■ **ACTIVITY**: Would you go through the records below and copy each line with the string "Waspada"?

■ **RECORD EXCERPTS**:
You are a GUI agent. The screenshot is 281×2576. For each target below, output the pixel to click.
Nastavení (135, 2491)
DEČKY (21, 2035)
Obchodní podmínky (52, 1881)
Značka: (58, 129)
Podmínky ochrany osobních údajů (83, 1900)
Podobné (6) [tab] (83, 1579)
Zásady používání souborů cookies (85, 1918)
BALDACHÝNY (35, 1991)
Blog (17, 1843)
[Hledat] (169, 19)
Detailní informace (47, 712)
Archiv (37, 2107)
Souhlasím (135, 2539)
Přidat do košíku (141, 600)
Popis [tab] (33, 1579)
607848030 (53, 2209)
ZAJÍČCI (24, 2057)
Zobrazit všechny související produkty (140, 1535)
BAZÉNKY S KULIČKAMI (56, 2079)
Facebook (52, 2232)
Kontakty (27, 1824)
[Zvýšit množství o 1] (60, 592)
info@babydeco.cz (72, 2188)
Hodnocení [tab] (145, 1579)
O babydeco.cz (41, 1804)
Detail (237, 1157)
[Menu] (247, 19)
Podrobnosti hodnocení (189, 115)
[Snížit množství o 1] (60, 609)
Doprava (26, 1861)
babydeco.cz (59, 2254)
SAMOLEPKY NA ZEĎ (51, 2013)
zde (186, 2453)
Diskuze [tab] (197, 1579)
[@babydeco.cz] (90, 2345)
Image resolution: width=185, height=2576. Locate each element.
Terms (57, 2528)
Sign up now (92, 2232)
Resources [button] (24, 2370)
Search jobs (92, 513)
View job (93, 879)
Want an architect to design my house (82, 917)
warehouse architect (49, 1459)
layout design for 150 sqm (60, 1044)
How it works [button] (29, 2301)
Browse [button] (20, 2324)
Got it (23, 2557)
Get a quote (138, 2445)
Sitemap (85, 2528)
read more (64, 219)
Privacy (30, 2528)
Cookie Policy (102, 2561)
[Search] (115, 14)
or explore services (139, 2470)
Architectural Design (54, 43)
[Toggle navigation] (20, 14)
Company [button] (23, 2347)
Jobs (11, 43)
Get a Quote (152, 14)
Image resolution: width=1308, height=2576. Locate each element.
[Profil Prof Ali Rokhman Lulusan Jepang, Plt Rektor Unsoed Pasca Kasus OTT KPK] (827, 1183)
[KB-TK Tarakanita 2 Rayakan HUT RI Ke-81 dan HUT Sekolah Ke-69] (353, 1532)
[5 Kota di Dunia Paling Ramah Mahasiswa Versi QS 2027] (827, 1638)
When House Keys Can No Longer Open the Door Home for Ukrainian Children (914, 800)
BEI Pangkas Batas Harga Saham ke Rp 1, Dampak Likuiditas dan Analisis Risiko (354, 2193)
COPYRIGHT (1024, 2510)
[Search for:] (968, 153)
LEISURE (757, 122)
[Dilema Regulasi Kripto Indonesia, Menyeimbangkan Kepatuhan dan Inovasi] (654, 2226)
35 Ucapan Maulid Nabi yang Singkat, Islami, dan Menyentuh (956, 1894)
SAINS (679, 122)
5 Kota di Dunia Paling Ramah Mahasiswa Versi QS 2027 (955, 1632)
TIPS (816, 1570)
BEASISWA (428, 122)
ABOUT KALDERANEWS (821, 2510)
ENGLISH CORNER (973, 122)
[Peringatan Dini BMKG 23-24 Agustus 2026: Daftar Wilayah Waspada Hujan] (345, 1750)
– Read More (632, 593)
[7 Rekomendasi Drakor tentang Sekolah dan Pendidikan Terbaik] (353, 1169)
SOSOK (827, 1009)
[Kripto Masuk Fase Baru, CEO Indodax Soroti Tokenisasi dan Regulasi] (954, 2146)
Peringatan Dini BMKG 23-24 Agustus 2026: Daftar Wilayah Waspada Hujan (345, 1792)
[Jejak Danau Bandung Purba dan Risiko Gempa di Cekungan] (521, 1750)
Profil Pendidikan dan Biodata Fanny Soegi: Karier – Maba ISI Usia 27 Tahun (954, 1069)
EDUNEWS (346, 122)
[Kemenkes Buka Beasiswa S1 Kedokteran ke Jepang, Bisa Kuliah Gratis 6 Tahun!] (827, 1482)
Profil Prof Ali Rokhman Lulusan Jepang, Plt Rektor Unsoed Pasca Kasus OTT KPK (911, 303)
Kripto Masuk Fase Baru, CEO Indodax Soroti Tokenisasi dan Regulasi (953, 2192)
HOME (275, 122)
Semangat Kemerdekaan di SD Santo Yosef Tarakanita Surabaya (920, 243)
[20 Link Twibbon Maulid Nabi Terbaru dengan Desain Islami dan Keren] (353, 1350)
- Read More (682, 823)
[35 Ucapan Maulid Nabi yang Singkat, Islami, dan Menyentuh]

■ **RESPONSE**:
[Peringatan Dini BMKG 23-24 Agustus 2026: Daftar Wilayah Waspada Hujan] (345, 1750)
Peringatan Dini BMKG 23-24 Agustus 2026: Daftar Wilayah Waspada Hujan (345, 1792)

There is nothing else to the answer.